Core team members Terri Pesnell, Bob Mahler, Brian Wood, Darlene Martucci, Mark Prenger and Rafael Merida discuss their next meeting at St. Joseph Church in Fayetteville Sept. 2.
Core team members Terri Pesnell, Bob Mahler, Brian Wood, Darlene Martucci, Mark Prenger and Rafael Merida discuss their next meeting at St. Joseph Church in Fayetteville Sept. 2.

FAYETTEVILLE — St. Joseph Church is planning a new activity center for the parish, and an aggressive capital campaign that kicked off this month is expected to close by year’s end.
The Norm and Caroline DeBriyn Activity Center will provide 31,000 square feet of space for the school and the parish, and parish leaders hope it will be open in time for the 2010-11 school year.
The center will provide additional classrooms, a gymnasium and a performance area for the school as well as meeting space for other church groups not related to the school. The school’s art classroom will move to the new building and the music program will get a dedicated classroom, and, when Father Bradley Barber decides it’s time, the school will also add eighth grade to the curriculum.
“We’re excited, and we hope the whole church is excited about it,” Brian Wood, a Fayetteville lawyer who serves as co-chairman of the parish core team, said about the new building. “We’ve been needing a gym for so long (where students) can go inside and do indoor sports.”
The center is being named to honor long-time parishioners Norm and Caroline DeBriyn, well known within and outside the parish. Norm DeBriyn is the now-retired University of Arkansas baseball coach and Caroline DeBriyn taught at Springdale High School for many years.
“We’ve had so many different people … who wanted to honor Norm and Caroline,” Wood said. “They’re so well respected.”
Parish business manager Paul Warren echoed the sentiment, noting that baseball alums “talk about Norm not as a coach but as a father figure.” Norm DeBriyn, he added, is “one of the most humble people you’ll ever meet. … He doesn’t want to be ostentatious.”
The couple is active in the parish and many other community activities. Norm DeBriyn is one of four special ministers of Communion in the parish, meaning, in the absence of a priest, he can hold a Communion service, Warren said. The couple regularly bring Communion to parishioners who cannot attend Mass and Norm DeBriyn recently began the diaconate program.
The project’s been several years coming and is another step in the multi-phased construction plans parishioners expected when they moved in 2002 from a location near the city’s downtown area to a larger site on the east side. A new building opened at that time houses both the school and the church. When Mass attendance requires, walls in the sanctuary are pushed out to allow additional seating in the area used as a school cafeteria.
Warren said the chapel seats 900 people. “But you wouldn’t want to just recreate” a sanctuary of similar size. “The design we want (would seat) 1,500 people.” Warren estimated a church of that size would cost $8 million to $10 million, currently beyond the means of the parish.
“You would need pledges of $6 million to $8 million.
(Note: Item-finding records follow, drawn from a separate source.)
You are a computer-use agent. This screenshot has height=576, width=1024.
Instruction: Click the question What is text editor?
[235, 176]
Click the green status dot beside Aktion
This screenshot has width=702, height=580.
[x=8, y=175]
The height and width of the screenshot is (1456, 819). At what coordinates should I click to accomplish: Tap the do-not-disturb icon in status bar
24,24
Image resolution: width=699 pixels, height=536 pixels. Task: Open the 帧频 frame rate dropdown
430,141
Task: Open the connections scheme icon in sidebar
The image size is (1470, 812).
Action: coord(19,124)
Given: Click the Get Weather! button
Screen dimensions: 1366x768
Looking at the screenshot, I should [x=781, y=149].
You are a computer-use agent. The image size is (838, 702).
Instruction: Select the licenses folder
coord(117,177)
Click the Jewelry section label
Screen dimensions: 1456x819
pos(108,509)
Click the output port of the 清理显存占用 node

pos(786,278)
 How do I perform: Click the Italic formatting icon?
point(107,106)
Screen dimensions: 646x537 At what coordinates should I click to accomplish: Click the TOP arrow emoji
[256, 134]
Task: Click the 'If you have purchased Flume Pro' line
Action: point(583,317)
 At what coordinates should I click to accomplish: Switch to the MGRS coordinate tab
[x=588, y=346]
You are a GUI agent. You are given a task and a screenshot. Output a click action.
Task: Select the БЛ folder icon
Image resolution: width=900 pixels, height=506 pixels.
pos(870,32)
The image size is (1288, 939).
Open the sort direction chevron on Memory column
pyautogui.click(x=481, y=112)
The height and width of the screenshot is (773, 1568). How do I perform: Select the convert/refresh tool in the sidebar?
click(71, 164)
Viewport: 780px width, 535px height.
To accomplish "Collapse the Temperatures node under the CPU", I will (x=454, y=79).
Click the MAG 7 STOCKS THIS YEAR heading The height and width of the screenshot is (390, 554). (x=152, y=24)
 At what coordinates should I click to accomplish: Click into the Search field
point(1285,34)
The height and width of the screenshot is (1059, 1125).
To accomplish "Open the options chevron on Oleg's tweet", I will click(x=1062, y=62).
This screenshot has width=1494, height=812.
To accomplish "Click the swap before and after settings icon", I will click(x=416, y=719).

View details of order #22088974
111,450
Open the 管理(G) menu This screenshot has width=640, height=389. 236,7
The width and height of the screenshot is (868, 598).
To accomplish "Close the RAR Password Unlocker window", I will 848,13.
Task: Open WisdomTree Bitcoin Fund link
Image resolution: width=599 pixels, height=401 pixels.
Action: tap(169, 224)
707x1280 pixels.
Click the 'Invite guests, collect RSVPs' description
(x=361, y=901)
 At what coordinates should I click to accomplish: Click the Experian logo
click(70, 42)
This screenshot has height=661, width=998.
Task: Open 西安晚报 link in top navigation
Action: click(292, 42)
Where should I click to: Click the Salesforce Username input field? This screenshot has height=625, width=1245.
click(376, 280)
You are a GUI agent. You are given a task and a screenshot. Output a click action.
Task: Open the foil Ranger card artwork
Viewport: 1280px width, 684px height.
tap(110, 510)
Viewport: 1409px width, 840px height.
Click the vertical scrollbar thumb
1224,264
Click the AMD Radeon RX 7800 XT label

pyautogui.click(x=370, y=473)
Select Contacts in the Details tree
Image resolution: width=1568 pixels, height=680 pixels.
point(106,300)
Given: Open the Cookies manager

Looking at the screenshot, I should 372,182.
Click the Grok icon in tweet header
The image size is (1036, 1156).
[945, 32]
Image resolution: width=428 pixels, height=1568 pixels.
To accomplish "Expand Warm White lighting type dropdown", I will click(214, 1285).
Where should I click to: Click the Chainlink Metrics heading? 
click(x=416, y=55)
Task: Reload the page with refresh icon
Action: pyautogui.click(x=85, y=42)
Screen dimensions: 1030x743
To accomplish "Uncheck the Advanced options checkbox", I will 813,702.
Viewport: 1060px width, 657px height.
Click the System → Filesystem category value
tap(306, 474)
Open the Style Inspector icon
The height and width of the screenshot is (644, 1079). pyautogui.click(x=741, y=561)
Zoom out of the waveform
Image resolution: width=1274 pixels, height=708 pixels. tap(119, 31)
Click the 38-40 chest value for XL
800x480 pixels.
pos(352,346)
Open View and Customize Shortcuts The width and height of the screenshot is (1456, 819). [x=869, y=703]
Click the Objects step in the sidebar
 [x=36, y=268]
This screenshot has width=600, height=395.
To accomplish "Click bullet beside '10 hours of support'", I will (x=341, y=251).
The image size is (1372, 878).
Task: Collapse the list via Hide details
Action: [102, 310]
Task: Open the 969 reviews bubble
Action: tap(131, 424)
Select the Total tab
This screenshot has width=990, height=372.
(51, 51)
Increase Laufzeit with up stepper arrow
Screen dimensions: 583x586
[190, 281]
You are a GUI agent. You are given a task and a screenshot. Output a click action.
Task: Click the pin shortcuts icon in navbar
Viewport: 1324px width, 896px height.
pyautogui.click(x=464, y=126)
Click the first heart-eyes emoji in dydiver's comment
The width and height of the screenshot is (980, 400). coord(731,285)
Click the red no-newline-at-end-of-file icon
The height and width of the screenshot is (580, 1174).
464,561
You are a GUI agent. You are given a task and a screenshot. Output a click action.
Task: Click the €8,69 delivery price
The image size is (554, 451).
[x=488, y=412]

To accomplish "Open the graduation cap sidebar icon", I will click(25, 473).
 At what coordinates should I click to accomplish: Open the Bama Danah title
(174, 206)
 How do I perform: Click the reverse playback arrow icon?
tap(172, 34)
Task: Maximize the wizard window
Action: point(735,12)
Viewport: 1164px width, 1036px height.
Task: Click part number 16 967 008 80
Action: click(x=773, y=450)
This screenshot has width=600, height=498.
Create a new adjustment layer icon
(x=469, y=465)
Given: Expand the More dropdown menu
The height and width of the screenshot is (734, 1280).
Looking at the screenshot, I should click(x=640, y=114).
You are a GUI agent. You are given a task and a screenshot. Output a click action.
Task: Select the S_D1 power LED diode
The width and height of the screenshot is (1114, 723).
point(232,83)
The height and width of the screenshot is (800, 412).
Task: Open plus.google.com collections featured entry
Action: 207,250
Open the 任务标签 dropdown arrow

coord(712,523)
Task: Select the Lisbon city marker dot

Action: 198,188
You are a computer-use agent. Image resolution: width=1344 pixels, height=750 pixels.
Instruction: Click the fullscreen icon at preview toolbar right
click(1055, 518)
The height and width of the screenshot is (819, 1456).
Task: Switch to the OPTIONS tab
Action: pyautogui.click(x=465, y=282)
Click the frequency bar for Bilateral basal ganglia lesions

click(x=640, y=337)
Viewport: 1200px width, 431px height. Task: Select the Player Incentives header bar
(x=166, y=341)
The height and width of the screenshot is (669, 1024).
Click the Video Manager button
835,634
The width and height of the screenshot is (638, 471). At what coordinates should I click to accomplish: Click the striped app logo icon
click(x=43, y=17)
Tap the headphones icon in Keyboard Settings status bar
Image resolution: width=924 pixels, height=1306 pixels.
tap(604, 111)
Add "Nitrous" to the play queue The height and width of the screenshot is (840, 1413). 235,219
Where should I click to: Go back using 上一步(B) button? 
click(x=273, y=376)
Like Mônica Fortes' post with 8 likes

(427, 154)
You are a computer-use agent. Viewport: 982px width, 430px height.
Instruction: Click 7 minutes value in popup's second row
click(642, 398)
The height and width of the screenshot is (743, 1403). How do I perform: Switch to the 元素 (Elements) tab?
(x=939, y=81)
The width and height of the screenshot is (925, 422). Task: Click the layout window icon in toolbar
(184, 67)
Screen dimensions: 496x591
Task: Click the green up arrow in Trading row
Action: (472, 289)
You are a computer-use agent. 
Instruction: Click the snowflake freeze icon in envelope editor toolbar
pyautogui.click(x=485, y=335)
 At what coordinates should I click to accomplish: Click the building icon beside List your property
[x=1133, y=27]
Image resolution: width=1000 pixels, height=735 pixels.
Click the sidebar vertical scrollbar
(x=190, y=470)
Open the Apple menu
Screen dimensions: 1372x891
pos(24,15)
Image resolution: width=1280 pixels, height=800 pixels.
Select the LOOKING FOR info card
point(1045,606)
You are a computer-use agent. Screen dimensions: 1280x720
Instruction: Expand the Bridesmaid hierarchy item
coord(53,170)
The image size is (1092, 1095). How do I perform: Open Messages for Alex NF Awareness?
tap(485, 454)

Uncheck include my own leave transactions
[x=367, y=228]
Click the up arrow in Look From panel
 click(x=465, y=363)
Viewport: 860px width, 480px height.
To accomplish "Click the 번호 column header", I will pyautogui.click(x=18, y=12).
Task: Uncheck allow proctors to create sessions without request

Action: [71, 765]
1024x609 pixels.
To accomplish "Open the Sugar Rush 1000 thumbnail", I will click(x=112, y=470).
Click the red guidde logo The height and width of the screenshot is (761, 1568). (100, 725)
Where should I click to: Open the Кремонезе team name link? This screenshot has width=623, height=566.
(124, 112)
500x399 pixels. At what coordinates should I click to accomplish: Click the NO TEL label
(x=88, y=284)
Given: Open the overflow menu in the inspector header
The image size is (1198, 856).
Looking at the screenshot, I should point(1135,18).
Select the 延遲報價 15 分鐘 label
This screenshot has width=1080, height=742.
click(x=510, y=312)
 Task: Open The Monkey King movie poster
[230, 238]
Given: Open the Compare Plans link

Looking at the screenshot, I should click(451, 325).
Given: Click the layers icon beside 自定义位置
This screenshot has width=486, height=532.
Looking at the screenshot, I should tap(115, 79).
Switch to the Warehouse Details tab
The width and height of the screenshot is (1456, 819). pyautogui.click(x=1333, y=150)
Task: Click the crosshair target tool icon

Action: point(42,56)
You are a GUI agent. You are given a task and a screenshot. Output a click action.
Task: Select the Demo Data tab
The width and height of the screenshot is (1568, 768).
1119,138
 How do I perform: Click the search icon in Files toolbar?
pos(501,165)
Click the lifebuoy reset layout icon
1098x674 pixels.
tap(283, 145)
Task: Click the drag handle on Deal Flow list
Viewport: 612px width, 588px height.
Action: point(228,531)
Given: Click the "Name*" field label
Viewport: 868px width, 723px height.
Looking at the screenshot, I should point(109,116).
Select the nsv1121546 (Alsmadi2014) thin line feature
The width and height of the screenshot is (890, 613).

We’re not large enough to do that yet,” he explained.
The addition of another grade level –eighth — may also help progress toward the creation of a Catholic high school in northwest Arkansas.
“It will be up to Father Barber when we finish (the activity center) whether he wants to do that (add eighth grade) right away,” Wood said.
Warren said best “guesstimates” for the cost of the new building are $5.7 million. Church officials hope to get pledges of $2.5 million to $3 million from parishioners in the next three months and to cover the balance with grants from non-parishioners and foundations. Among those who will be asked to contribute are non-parishioners who have children in the school.
“We need to keep the cost down” as much as possible, Warren said, adding that the project will be “value-engineered as best we can.”
That, he explained, means considering various options to reduce costs. It was a strategy used on the existing building, which came in about 3 percent over budget.
Diocesan approval for projects like the DeBriyn Center is a three-step process, Warren said, and St. Joseph Parish has already gained preliminary approval for the first step of consideration. The second submittal to the diocese requires a meeting with the architect and that meeting is scheduled for Sept. 23, he added.
Wood said the capital campaign is expected be completed within four years.
“After we pay everything off, we want to move to Phase III,” construction of a free-standing sanctuary.